### Task goal
Can you rewrite the listing below, replacing every "GUI agent" with "GUI assistant" and leaving everything else unchanged?

### Material provided
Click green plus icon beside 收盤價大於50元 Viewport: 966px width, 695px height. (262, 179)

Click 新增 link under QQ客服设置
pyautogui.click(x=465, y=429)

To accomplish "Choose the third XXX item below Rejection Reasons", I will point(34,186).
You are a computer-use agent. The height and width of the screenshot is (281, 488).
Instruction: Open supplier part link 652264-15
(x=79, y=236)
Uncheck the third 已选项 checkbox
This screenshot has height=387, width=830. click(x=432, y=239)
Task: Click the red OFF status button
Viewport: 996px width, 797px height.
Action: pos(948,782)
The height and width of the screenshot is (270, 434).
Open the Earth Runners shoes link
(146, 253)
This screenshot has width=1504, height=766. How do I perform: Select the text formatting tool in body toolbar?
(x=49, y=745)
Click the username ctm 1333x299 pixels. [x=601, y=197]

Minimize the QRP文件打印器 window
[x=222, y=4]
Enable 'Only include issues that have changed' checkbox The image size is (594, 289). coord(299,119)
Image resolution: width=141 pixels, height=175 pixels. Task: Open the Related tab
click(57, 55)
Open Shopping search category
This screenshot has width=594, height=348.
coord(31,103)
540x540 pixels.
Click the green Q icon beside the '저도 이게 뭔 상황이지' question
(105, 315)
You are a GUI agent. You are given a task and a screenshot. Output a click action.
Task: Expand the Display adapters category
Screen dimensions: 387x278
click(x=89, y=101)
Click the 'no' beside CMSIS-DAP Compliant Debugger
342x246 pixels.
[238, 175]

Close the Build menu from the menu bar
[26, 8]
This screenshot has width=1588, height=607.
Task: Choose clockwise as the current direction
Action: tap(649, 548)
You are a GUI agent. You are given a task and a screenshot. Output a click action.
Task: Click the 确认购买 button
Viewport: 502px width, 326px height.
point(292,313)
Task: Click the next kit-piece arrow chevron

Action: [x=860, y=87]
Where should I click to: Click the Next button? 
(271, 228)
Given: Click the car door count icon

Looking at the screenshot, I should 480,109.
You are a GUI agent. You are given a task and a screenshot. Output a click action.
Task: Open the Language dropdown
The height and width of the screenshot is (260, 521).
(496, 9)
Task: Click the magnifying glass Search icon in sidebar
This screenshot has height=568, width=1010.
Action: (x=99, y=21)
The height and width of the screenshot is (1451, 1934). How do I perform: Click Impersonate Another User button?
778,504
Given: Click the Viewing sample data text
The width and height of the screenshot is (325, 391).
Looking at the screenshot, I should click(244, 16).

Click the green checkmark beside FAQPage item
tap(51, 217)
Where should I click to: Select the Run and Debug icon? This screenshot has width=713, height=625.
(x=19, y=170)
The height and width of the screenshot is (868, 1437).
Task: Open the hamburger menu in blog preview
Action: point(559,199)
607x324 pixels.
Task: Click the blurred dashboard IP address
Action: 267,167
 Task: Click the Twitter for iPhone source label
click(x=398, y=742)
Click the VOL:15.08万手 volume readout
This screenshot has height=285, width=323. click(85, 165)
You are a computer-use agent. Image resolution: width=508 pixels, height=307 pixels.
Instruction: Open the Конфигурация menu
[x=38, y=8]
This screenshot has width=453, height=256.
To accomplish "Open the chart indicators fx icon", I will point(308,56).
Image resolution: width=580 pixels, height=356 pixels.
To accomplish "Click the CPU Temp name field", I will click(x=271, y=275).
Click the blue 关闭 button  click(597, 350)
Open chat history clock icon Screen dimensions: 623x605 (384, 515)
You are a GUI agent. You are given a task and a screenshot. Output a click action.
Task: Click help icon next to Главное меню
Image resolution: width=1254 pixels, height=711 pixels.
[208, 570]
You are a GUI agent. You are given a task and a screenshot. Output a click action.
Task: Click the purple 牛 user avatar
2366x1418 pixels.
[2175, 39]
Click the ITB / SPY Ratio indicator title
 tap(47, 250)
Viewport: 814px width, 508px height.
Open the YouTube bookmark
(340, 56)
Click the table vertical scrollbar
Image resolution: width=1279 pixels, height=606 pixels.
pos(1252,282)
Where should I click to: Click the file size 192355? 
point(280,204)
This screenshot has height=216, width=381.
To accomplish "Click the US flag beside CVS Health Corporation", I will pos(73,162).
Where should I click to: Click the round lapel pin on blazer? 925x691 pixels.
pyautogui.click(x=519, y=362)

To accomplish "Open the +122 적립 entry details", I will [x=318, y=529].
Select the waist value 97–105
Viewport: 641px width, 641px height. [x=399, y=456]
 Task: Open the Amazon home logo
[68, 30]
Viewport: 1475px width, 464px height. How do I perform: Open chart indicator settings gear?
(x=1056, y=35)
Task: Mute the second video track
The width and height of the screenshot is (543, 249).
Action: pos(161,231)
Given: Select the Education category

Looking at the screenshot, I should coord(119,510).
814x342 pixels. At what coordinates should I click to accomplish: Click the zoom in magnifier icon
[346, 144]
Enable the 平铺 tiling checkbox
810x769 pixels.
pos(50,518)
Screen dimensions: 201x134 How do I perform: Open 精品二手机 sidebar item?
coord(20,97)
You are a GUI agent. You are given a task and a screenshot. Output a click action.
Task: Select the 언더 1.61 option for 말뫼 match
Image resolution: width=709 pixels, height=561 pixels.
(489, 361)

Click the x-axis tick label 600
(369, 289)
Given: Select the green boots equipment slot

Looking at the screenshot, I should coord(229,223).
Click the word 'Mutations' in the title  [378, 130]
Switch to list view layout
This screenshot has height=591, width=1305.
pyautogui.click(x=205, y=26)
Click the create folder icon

### Output of the task
Click green plus icon beside 收盤價大於50元 Viewport: 966px width, 695px height. (262, 179)

Click 新增 link under QQ客服设置
pyautogui.click(x=465, y=429)

To accomplish "Choose the third XXX item below Rejection Reasons", I will point(34,186).
You are a computer-use agent. The height and width of the screenshot is (281, 488).
Instruction: Open supplier part link 652264-15
(x=79, y=236)
Uncheck the third 已选项 checkbox
This screenshot has height=387, width=830. click(x=432, y=239)
Task: Click the red OFF status button
Viewport: 996px width, 797px height.
Action: pos(948,782)
The height and width of the screenshot is (270, 434).
Open the Earth Runners shoes link
(146, 253)
This screenshot has width=1504, height=766. How do I perform: Select the text formatting tool in body toolbar?
(x=49, y=745)
Click the username ctm 1333x299 pixels. [x=601, y=197]

Minimize the QRP文件打印器 window
[x=222, y=4]
Enable 'Only include issues that have changed' checkbox The image size is (594, 289). coord(299,119)
Image resolution: width=141 pixels, height=175 pixels. Task: Open the Related tab
click(57, 55)
Open Shopping search category
This screenshot has width=594, height=348.
coord(31,103)
540x540 pixels.
Click the green Q icon beside the '저도 이게 뭔 상황이지' question
(105, 315)
You are a GUI assistant. You are given a task and a screenshot. Output a click action.
Task: Expand the Display adapters category
Screen dimensions: 387x278
click(x=89, y=101)
Click the 'no' beside CMSIS-DAP Compliant Debugger
342x246 pixels.
[238, 175]

Close the Build menu from the menu bar
[26, 8]
This screenshot has width=1588, height=607.
Task: Choose clockwise as the current direction
Action: tap(649, 548)
You are a GUI assistant. You are given a task and a screenshot. Output a click action.
Task: Click the 确认购买 button
Viewport: 502px width, 326px height.
point(292,313)
Task: Click the next kit-piece arrow chevron

Action: [x=860, y=87]
Where should I click to: Click the Next button? 
(271, 228)
Given: Click the car door count icon

Looking at the screenshot, I should 480,109.
You are a GUI assistant. You are given a task and a screenshot. Output a click action.
Task: Open the Language dropdown
The height and width of the screenshot is (260, 521).
(496, 9)
Task: Click the magnifying glass Search icon in sidebar
This screenshot has height=568, width=1010.
Action: (x=99, y=21)
The height and width of the screenshot is (1451, 1934). How do I perform: Click Impersonate Another User button?
778,504
Given: Click the Viewing sample data text
The width and height of the screenshot is (325, 391).
Looking at the screenshot, I should click(244, 16).

Click the green checkmark beside FAQPage item
tap(51, 217)
Where should I click to: Select the Run and Debug icon? This screenshot has width=713, height=625.
(x=19, y=170)
The height and width of the screenshot is (868, 1437).
Task: Open the hamburger menu in blog preview
Action: point(559,199)
607x324 pixels.
Task: Click the blurred dashboard IP address
Action: 267,167
 Task: Click the Twitter for iPhone source label
click(x=398, y=742)
Click the VOL:15.08万手 volume readout
This screenshot has height=285, width=323. click(85, 165)
You are a computer-use agent. Image resolution: width=508 pixels, height=307 pixels.
Instruction: Open the Конфигурация menu
[x=38, y=8]
This screenshot has width=453, height=256.
To accomplish "Open the chart indicators fx icon", I will point(308,56).
Image resolution: width=580 pixels, height=356 pixels.
To accomplish "Click the CPU Temp name field", I will click(x=271, y=275).
Click the blue 关闭 button  click(597, 350)
Open chat history clock icon Screen dimensions: 623x605 (384, 515)
You are a GUI assistant. You are given a task and a screenshot. Output a click action.
Task: Click help icon next to Главное меню
Image resolution: width=1254 pixels, height=711 pixels.
[208, 570]
You are a GUI assistant. You are given a task and a screenshot. Output a click action.
Task: Click the purple 牛 user avatar
2366x1418 pixels.
[2175, 39]
Click the ITB / SPY Ratio indicator title
 tap(47, 250)
Viewport: 814px width, 508px height.
Open the YouTube bookmark
(340, 56)
Click the table vertical scrollbar
Image resolution: width=1279 pixels, height=606 pixels.
pos(1252,282)
Where should I click to: Click the file size 192355? 
point(280,204)
This screenshot has height=216, width=381.
To accomplish "Click the US flag beside CVS Health Corporation", I will pos(73,162).
Where should I click to: Click the round lapel pin on blazer? 925x691 pixels.
pyautogui.click(x=519, y=362)

To accomplish "Open the +122 적립 entry details", I will [x=318, y=529].
Select the waist value 97–105
Viewport: 641px width, 641px height. [x=399, y=456]
 Task: Open the Amazon home logo
[68, 30]
Viewport: 1475px width, 464px height. How do I perform: Open chart indicator settings gear?
(x=1056, y=35)
Task: Mute the second video track
The width and height of the screenshot is (543, 249).
Action: pos(161,231)
Given: Select the Education category

Looking at the screenshot, I should coord(119,510).
814x342 pixels. At what coordinates should I click to accomplish: Click the zoom in magnifier icon
[346, 144]
Enable the 平铺 tiling checkbox
810x769 pixels.
pos(50,518)
Screen dimensions: 201x134 How do I perform: Open 精品二手机 sidebar item?
coord(20,97)
You are a GUI assistant. You are given a task and a screenshot. Output a click action.
Task: Select the 언더 1.61 option for 말뫼 match
Image resolution: width=709 pixels, height=561 pixels.
(489, 361)

Click the x-axis tick label 600
(369, 289)
Given: Select the green boots equipment slot

Looking at the screenshot, I should coord(229,223).
Click the word 'Mutations' in the title  [378, 130]
Switch to list view layout
This screenshot has height=591, width=1305.
pyautogui.click(x=205, y=26)
Click the create folder icon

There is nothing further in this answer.